He described the move as making some significant, adverse one-off accounting adjustments.

“DPA Brazil, the New Zealand consumer business, China Farms and Australian Ingredients performance have been improving but slower than expected and not at the level we had based our previous carrying values on.”

So the value of DPA Brazil will be impaired by about $200m. 

“This change is mainly due to the economic conditions in Brazil. While they are improving, consumer confidence and employment rates are not at the level required to support the sales volumes and price points our forecast cashflows were based on.”

The loss from the sale of the Venezuelan consumer business and the closing of the small Venezuelan Ingredients business because of the country’s economic and political instability has now been put at $135m relating primarily to the release of the adverse accumulated foreign currency translation reserve. 

China Farms will also be impaired by about $200m because of the slower than expected operating performance. 

“While the extent in which we participate is under strategic review, the fresh milk category in China continues to look promising and is growing.”

In the NZ consumer business the compounding effect of operational challenges and a slower than planned recovery in market share has resulted in future earnings being reassessed.

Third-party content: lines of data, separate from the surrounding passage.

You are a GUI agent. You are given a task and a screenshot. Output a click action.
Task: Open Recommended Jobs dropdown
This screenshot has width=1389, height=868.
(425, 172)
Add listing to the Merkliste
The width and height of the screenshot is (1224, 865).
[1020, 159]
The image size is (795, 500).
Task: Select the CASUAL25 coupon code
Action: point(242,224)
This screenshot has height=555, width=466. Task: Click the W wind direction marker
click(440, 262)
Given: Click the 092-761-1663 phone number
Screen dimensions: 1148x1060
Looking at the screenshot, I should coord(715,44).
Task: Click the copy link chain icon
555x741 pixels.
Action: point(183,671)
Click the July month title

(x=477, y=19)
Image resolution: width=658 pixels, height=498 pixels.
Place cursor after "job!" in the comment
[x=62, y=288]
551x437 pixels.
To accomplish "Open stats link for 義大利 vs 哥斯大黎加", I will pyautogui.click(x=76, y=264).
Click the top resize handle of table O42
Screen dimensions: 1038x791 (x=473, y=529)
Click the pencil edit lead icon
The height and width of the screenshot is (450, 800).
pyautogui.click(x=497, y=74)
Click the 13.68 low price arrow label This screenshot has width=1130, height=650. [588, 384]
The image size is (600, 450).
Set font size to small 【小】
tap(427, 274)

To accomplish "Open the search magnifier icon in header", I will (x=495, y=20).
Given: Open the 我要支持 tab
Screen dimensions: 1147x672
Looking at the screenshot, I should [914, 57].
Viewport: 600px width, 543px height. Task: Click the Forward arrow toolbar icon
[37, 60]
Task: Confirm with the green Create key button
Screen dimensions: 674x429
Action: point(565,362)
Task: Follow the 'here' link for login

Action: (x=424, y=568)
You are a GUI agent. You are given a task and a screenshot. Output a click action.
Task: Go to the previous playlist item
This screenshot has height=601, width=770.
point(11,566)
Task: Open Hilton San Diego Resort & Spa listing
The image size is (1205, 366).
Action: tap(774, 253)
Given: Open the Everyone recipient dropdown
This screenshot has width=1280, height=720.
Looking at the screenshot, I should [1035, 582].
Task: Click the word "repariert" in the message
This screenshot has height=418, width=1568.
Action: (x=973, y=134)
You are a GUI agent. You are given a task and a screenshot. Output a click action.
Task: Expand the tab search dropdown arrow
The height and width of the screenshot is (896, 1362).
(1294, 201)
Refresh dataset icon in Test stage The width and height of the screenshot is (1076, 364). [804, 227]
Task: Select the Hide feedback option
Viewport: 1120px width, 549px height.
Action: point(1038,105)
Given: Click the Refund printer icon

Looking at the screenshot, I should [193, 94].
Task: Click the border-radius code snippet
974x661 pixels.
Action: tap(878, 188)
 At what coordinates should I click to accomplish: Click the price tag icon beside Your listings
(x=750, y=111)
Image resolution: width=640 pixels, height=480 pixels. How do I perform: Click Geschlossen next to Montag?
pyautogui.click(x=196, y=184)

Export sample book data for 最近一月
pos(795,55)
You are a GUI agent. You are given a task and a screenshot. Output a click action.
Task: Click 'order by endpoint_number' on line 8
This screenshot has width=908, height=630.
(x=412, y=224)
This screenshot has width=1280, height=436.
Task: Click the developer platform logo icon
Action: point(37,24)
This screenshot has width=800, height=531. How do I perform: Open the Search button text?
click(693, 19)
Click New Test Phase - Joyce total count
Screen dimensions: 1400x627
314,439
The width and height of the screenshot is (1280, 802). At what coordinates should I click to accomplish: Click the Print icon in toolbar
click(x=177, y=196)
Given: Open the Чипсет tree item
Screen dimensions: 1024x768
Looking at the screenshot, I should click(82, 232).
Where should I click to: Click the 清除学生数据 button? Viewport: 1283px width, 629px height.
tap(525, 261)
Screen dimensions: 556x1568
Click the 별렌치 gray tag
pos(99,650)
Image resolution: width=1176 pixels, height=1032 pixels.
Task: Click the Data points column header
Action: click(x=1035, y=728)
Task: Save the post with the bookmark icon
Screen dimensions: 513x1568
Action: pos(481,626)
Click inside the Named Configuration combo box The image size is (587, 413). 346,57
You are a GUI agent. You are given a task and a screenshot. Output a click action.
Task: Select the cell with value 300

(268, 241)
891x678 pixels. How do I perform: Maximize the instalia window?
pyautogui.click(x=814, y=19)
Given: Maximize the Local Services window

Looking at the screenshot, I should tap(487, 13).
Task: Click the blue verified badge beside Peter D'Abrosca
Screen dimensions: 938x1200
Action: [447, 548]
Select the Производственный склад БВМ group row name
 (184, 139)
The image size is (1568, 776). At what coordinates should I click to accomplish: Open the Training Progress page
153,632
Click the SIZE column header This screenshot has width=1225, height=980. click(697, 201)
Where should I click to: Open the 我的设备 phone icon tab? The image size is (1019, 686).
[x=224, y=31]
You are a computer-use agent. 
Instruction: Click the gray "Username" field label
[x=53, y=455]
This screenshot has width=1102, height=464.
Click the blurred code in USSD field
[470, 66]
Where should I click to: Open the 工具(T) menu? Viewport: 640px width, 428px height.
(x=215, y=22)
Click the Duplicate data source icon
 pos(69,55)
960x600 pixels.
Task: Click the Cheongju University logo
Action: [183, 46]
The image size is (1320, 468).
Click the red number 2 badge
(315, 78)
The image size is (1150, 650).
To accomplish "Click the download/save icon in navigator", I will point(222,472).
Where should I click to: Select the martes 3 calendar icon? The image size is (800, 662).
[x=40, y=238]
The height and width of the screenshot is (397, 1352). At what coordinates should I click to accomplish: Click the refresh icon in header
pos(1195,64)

“We are now rebuilding this business and, as part of this, have sold Tip Top which allows the team to focus on its core business. The combined impact is a write-down of approximately $200m.

“Our Australian Ingredients business is adapting to the new norm of continued drought, reduced domestic milk supply and aggressive competition in the Australian dairy industry. 

“This includes closing our Dennington factory, which combined with writing off the goodwill in Australia Ingredients, results in a one-off impact of approximately $70m. This includes the $50m previously announced as part of the Dennington announcement,” Hurrell said.

The Fonterra review and work done so far to prepare its financial statements for FY19 show Fonterra had to reduce the carrying value of several assets and take account of other one-off accounting adjustments, which total approximately $820-$860m.

“Since September 2018 we’ve been re-evaluating all investments, major assets and partnerships to ensure they still meet the co-operative’s needs. 

“We are leaving no stone unturned in the work to turn our performance around. 

“We have taken a hard look at our end-to-end business, including selling and reviewing the future of a number of assets that are no longer core to our strategy. 

“The review process has also identified a small number of assets that we believe are overvalued, based on the outlook for their expected future returns.

“While the Co-op’s FY19 underlying earnings range is within the current guidance of 10-15 cents per share, when you take into consideration these likely write-downs, we expect to make a reported loss of $590-$675m this year, which is a 37 to 42 cent loss per share.

“We made a commitment to provide information to update farmers and unit holders as it comes available. 

“The numbers still need to be finalised and audited but we now have enough certainty overall to come out in advance of our annual results announcement in September.

“We’re in no doubt that farmers and unit holders will be rightly frustrated by these write-downs. 

“I want to reassure them that they do not, in any way, impact our ability to continue to operate. 

“Our cashflow remains strong, our debt has reduced and the underlying performance of the business for FY19 is in-line with our latest earnings guidance of 10-15 cents per share. We remain on track with our other targets relating to reducing capital expenditure and operating expenses,” Hurrell said.

Monaghan said “We have made the call not to pay a dividend for FY19. 

“Our owners’ livelihoods were front of mind when making this decision and we are well aware of the challenging environment farmers are operating in at the moment.

“Ultimately, we are charged with acting in the best long-term interests of the co-op. 

“The underlying performance of the business is in-line with the latest earnings guidance but we cannot ignore the reported loss of $590-$675m once you look at the overall picture.

“Not paying a dividend for the FY19 financial year is part of our stated intention to reduce the co-op’s debt, which is in everybody’s long-term interests.

“Our co-op remains strong at its core. Over the last 12 months we have improved our cashflow, reduced our debt and removed significant cost from within the business but there is still more to do. 

“The business units that are at the heart of our new strategy are delivering for us and we look forward to discussing our new strategy and our performance with our owners in September.

“It’s important that we now implement our new strategy and deliver value back to them,” Monaghan said.